### What is needed
What the answer must contain is every line of the records, exactly, with no pictures.

### Record excerpts
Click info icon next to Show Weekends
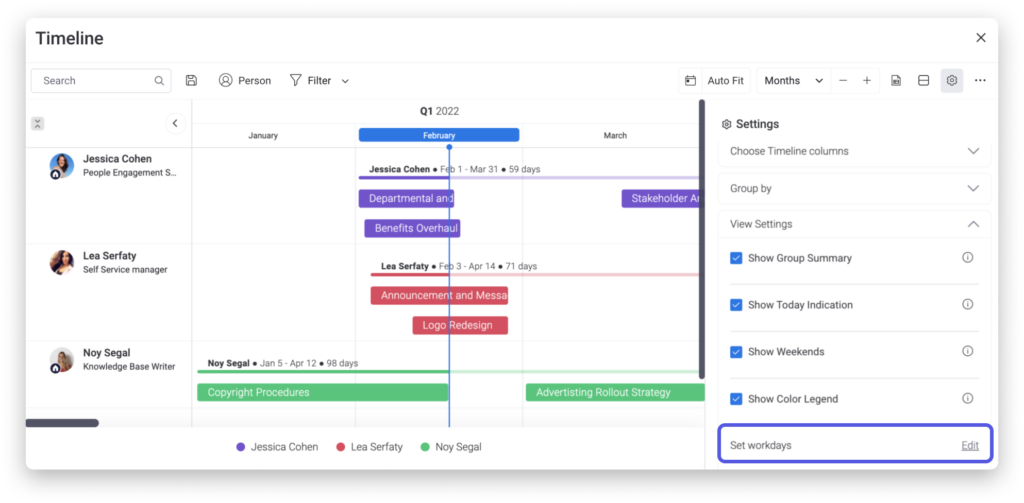Screen dimensions: 1024x503 click(x=967, y=351)
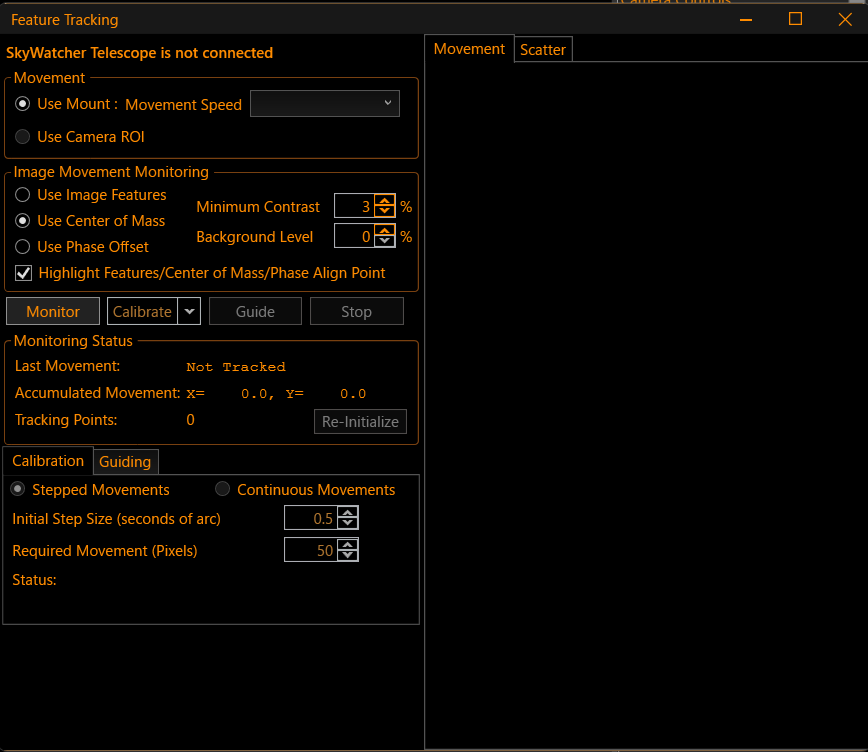The image size is (868, 752).
Task: Maximize the Feature Tracking window
Action: point(795,19)
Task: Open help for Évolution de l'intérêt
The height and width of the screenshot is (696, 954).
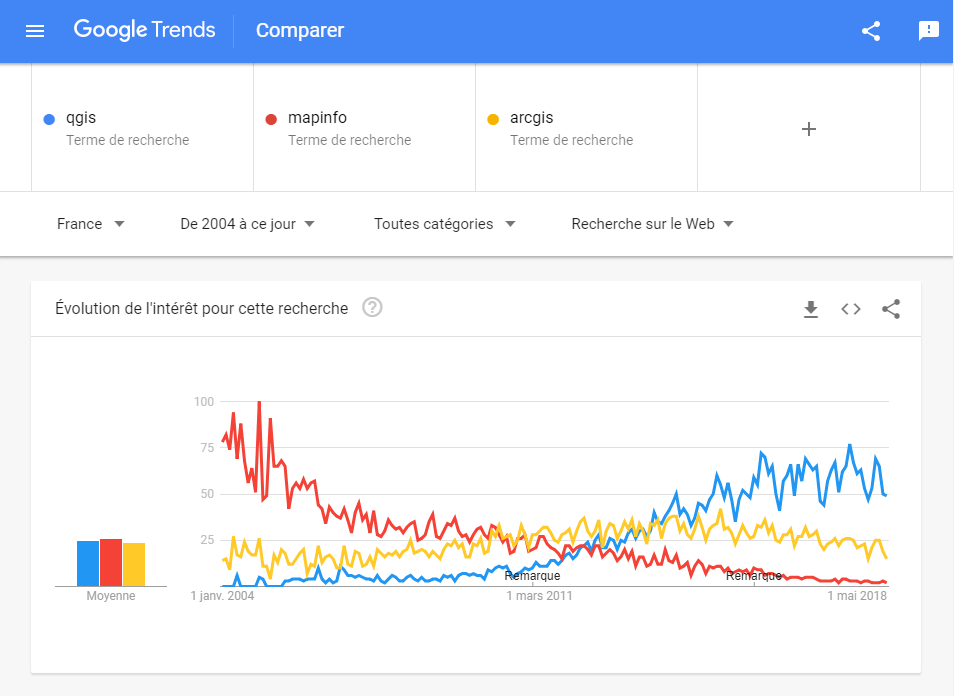Action: 372,308
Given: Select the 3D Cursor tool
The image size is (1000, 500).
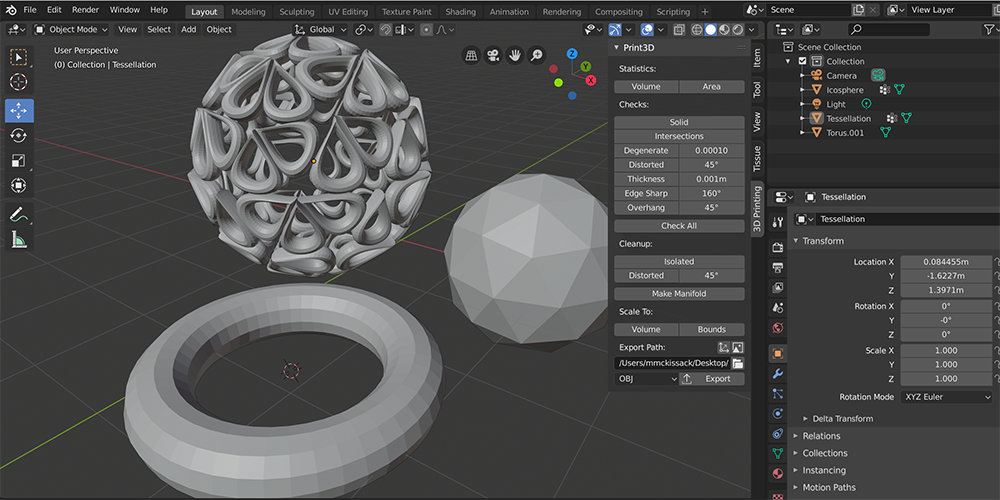Looking at the screenshot, I should [x=19, y=82].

### Exercise solution
Click info icon next to Show Weekends
Screen dimensions: 1024x503 click(x=967, y=351)
The image size is (868, 752).
Task: Maximize the Feature Tracking window
Action: point(795,19)
Task: Open help for Évolution de l'intérêt
The height and width of the screenshot is (696, 954).
Action: 372,308
Given: Select the 3D Cursor tool
The image size is (1000, 500).
Looking at the screenshot, I should [x=19, y=82].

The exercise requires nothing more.